(PROVIDED ENTRIES begins)
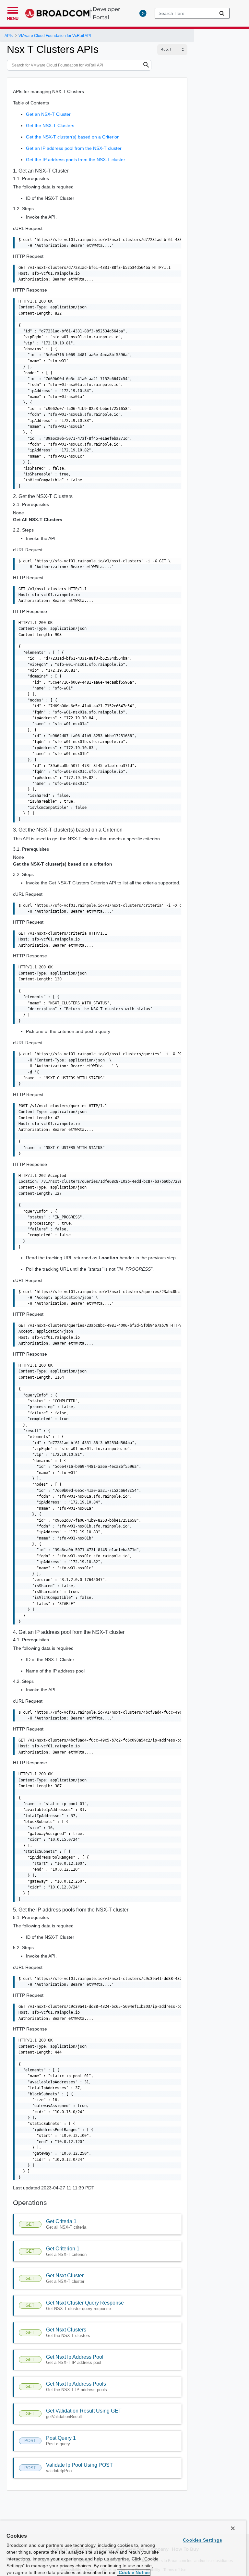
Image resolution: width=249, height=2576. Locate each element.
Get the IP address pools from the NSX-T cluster (75, 159)
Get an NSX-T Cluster (48, 114)
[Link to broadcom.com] (58, 13)
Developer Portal (106, 13)
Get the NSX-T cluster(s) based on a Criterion (73, 136)
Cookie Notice (133, 2572)
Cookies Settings (202, 2540)
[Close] (233, 2528)
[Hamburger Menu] (12, 9)
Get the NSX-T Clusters (50, 125)
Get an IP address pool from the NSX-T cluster (74, 148)
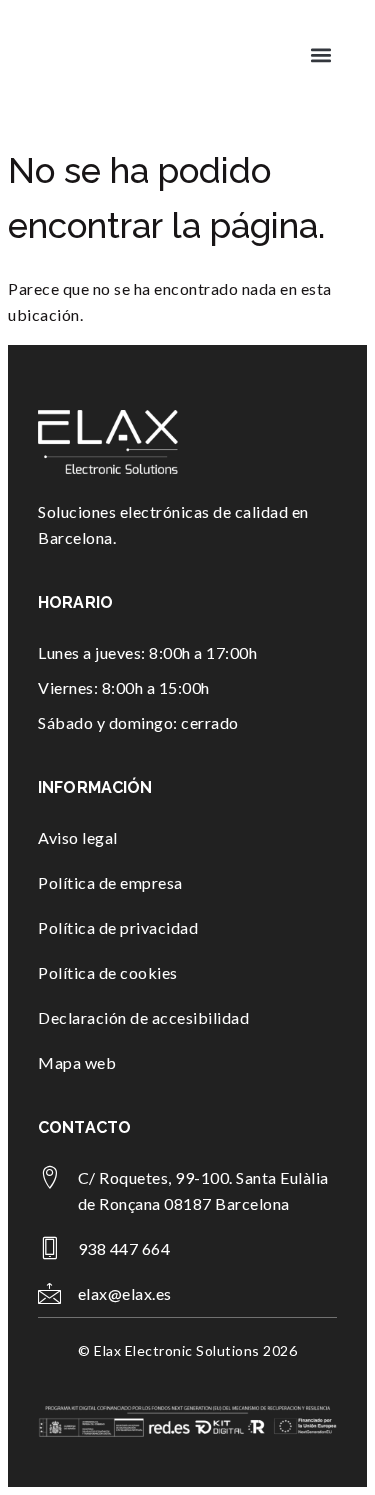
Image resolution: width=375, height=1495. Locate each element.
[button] (320, 54)
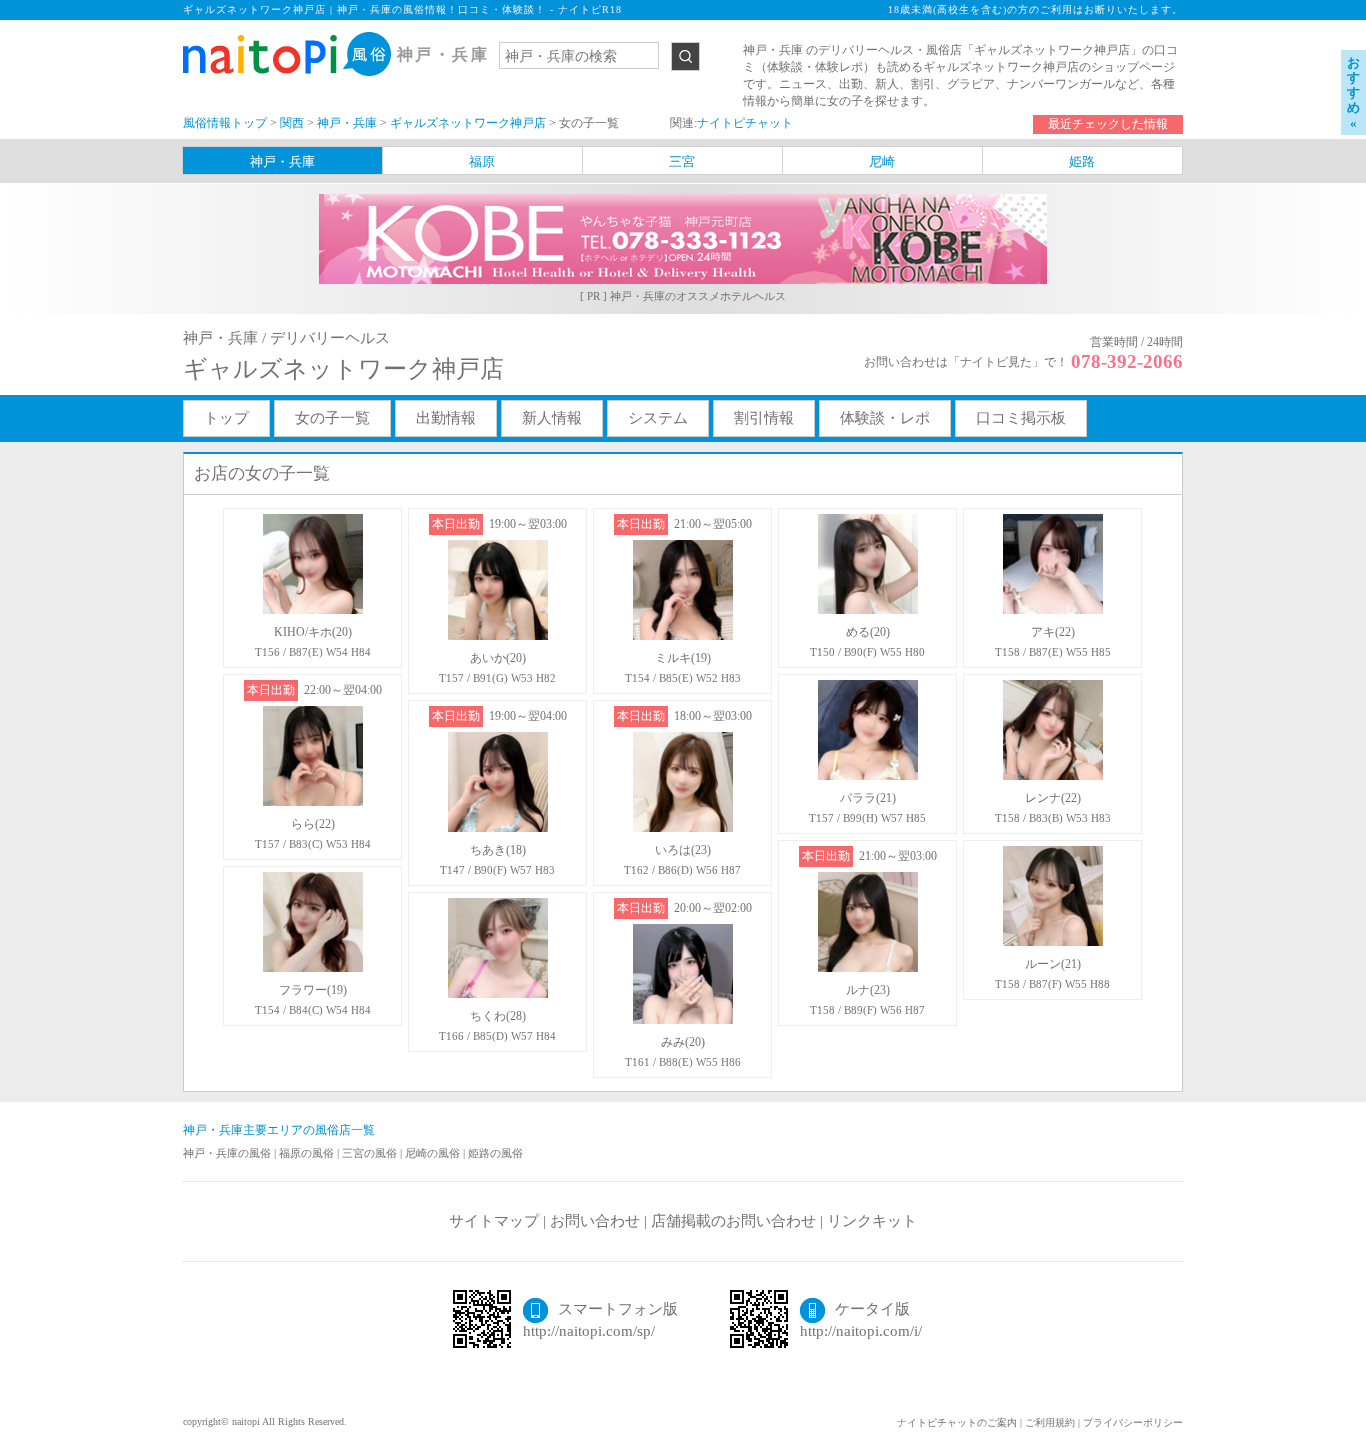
(PROVIDED ENTRIES ends)
In the answer, the entries should be restated verbatim, with all pictures omitted.

Image resolution: width=249, height=2576. Locate each element.
Get the IP address pools from the NSX-T cluster (75, 159)
Get an NSX-T Cluster (48, 114)
[Link to broadcom.com] (58, 13)
Developer Portal (106, 13)
Get the NSX-T cluster(s) based on a Criterion (73, 136)
Cookie Notice (133, 2572)
Cookies Settings (202, 2540)
[Close] (233, 2528)
[Hamburger Menu] (12, 9)
Get the NSX-T Clusters (50, 125)
Get an IP address pool from the NSX-T cluster (74, 148)
Image resolution: width=375, height=1495. Locate each element.
[button] (320, 54)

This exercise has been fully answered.